◆ What this task involves ◆
From the line below containing "How do I perform: Click" to the final line, print each line exactly as written. No pictures belong in the copy.

Stored data:
= = = = = = =

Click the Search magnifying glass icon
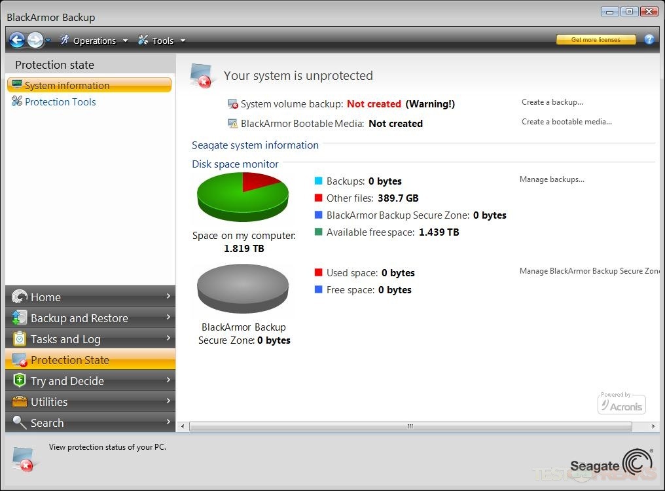tap(20, 422)
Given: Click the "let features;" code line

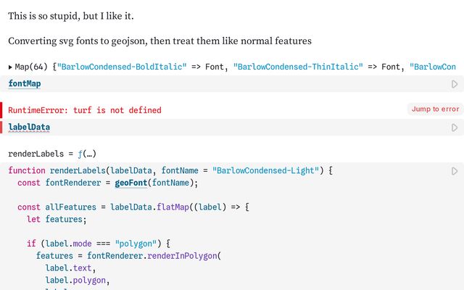Looking at the screenshot, I should tap(57, 219).
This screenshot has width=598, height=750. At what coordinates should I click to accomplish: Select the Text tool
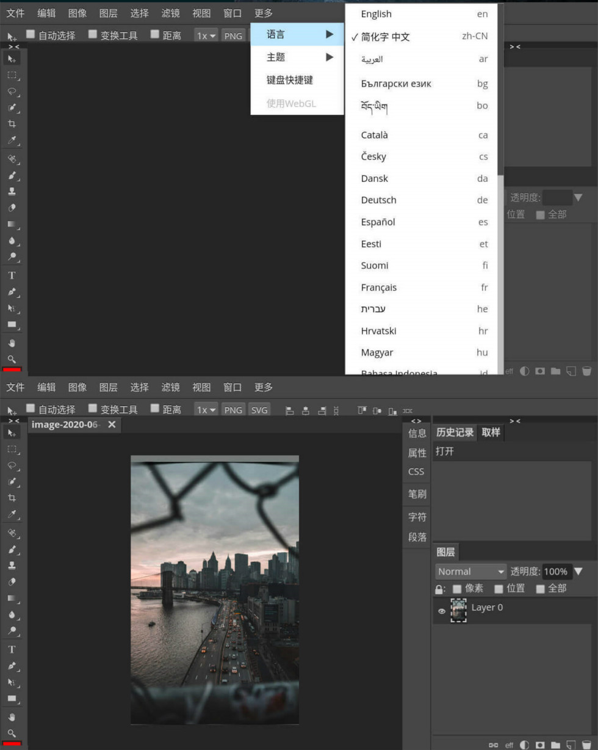point(12,274)
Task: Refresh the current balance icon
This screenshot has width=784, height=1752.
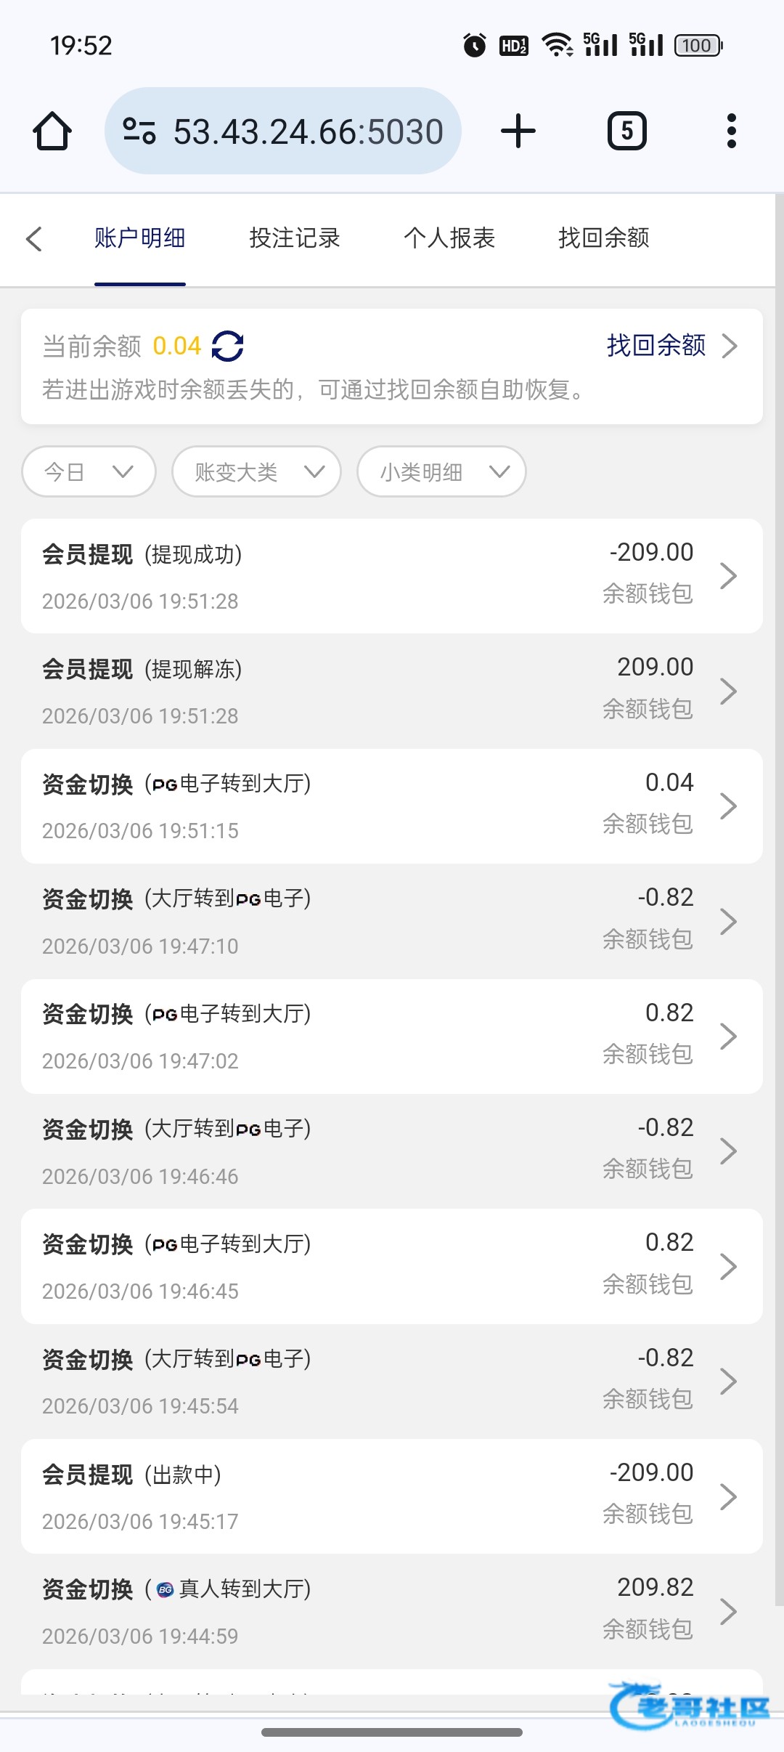Action: pos(227,346)
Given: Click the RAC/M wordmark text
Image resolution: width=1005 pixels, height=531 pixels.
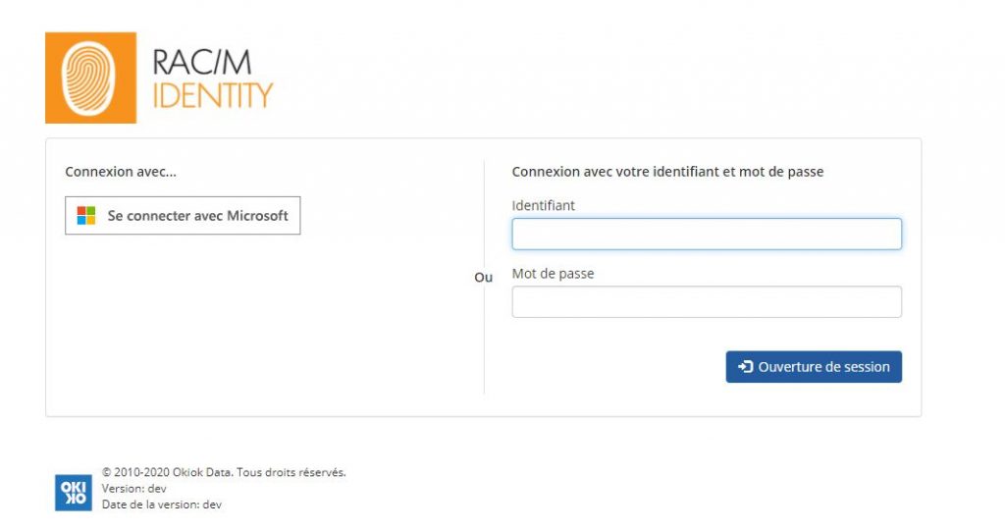Looking at the screenshot, I should (202, 63).
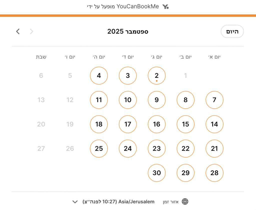Select September 2 on the calendar
Screen dimensions: 256x210
click(x=157, y=75)
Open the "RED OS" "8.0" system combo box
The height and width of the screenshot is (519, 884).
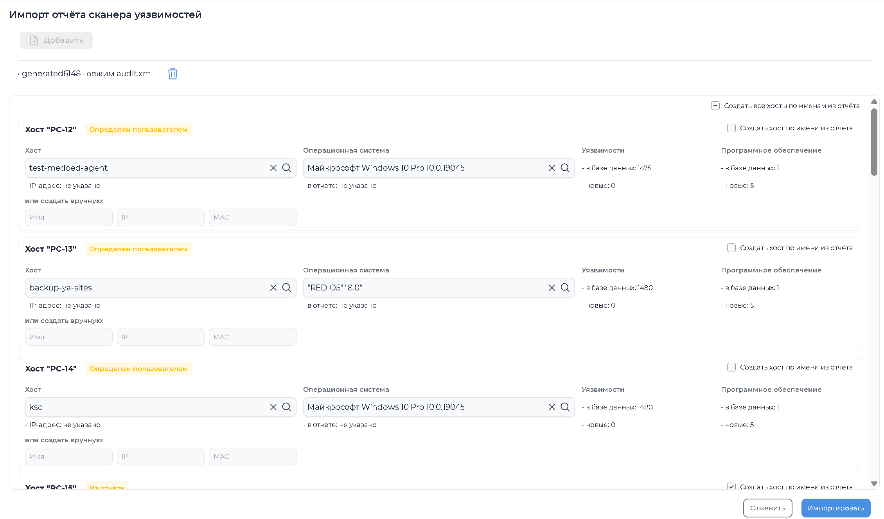[424, 288]
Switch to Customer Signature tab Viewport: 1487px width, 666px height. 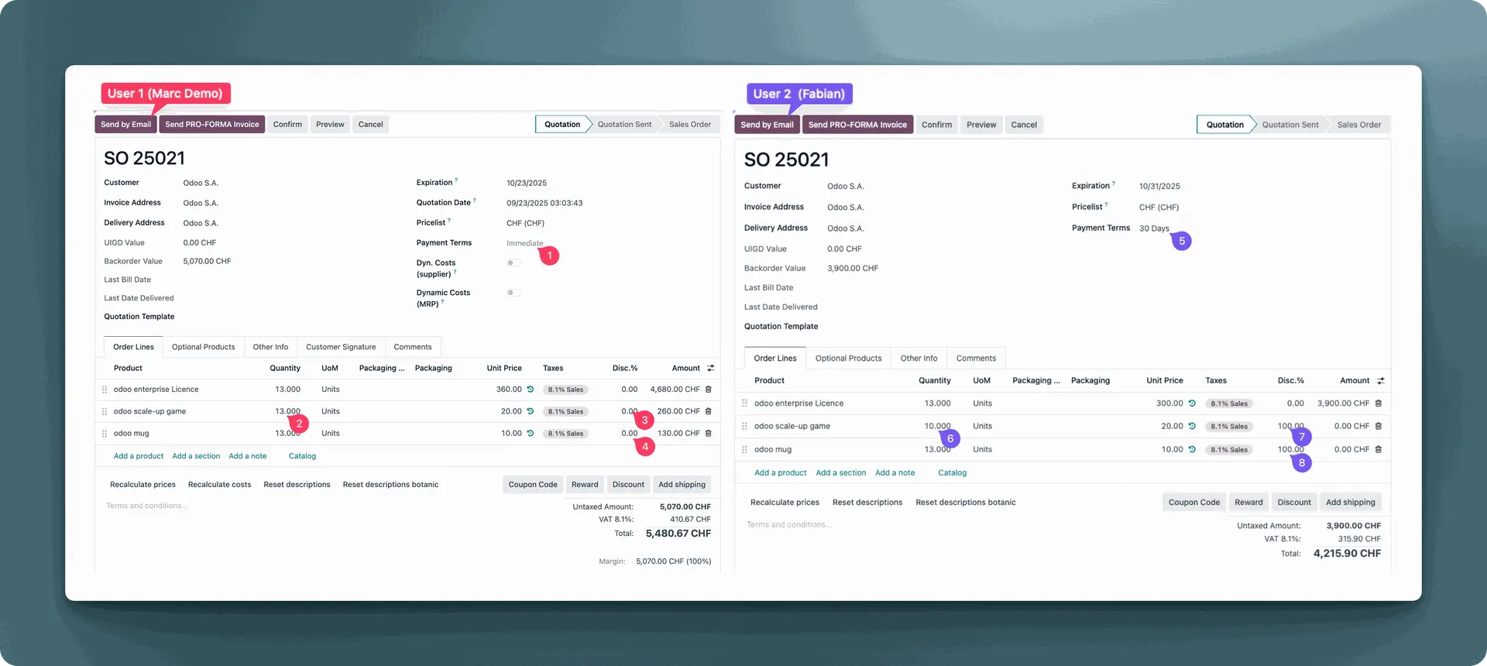(x=341, y=347)
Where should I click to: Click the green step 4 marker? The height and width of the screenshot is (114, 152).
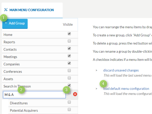click(x=103, y=83)
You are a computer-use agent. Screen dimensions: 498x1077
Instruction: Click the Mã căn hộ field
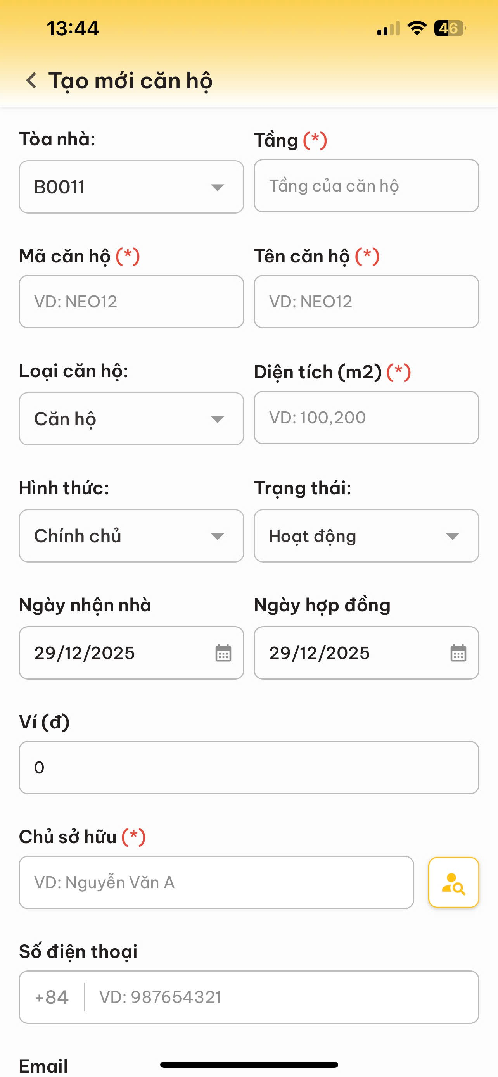pos(131,301)
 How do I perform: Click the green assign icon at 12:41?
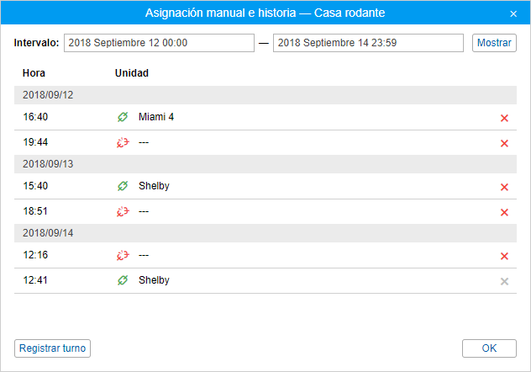coord(122,280)
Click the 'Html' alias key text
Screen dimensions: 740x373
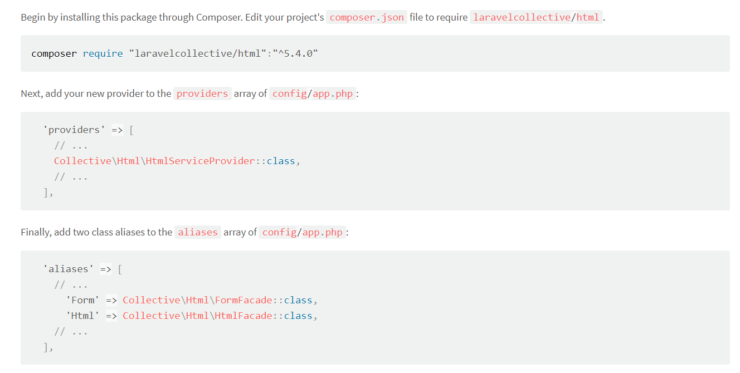(83, 315)
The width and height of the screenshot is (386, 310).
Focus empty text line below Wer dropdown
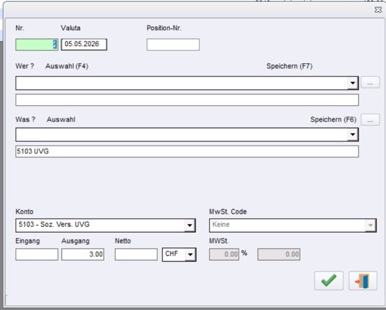[x=187, y=100]
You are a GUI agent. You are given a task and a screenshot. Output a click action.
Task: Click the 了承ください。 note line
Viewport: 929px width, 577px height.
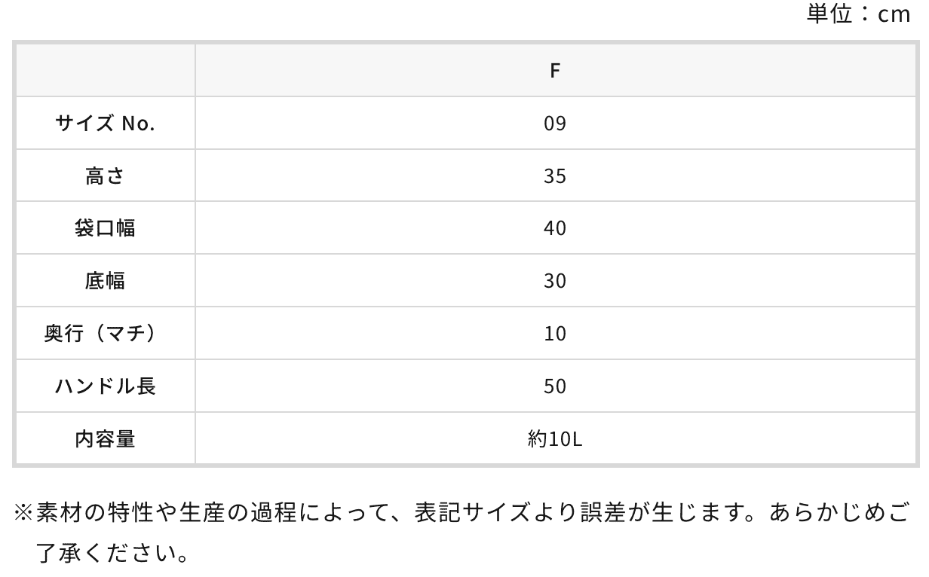(x=112, y=556)
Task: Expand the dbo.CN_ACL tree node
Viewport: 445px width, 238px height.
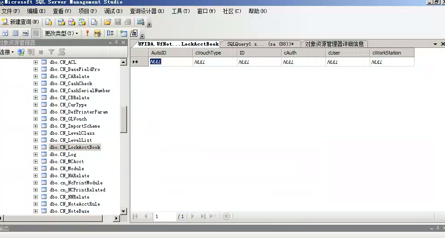Action: pos(35,62)
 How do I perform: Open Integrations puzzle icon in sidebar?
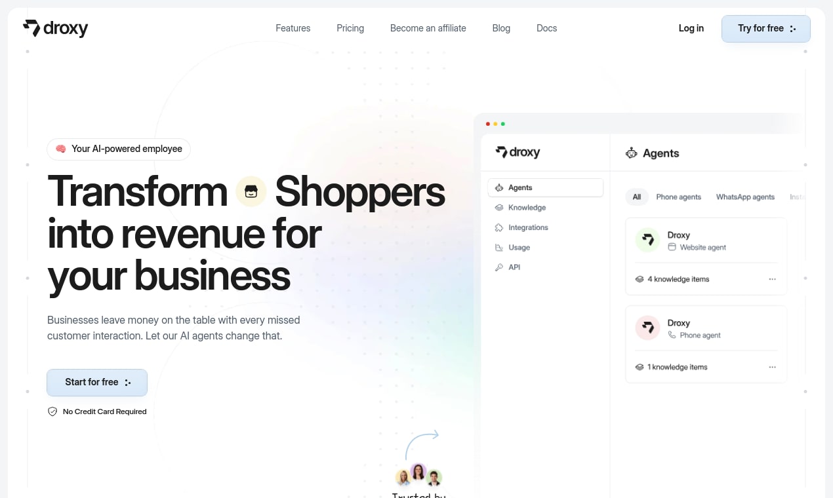499,227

= = = = = = =

◆ Output of the exercise ◆
 How do I perform: Click the green assign icon at 12:41?
coord(122,280)
Click the 'Html' alias key text
Screen dimensions: 740x373
(83, 315)
The width and height of the screenshot is (386, 310).
Focus empty text line below Wer dropdown
[x=187, y=100]
You are a GUI agent. You are given a task and a screenshot. Output a click action.
Task: Click the 了承ください。 note line
Viewport: 929px width, 577px height.
(x=112, y=556)
Task: Expand the dbo.CN_ACL tree node
Viewport: 445px width, 238px height.
Action: pos(35,62)
 How do I perform: Open Integrations puzzle icon in sidebar?
499,227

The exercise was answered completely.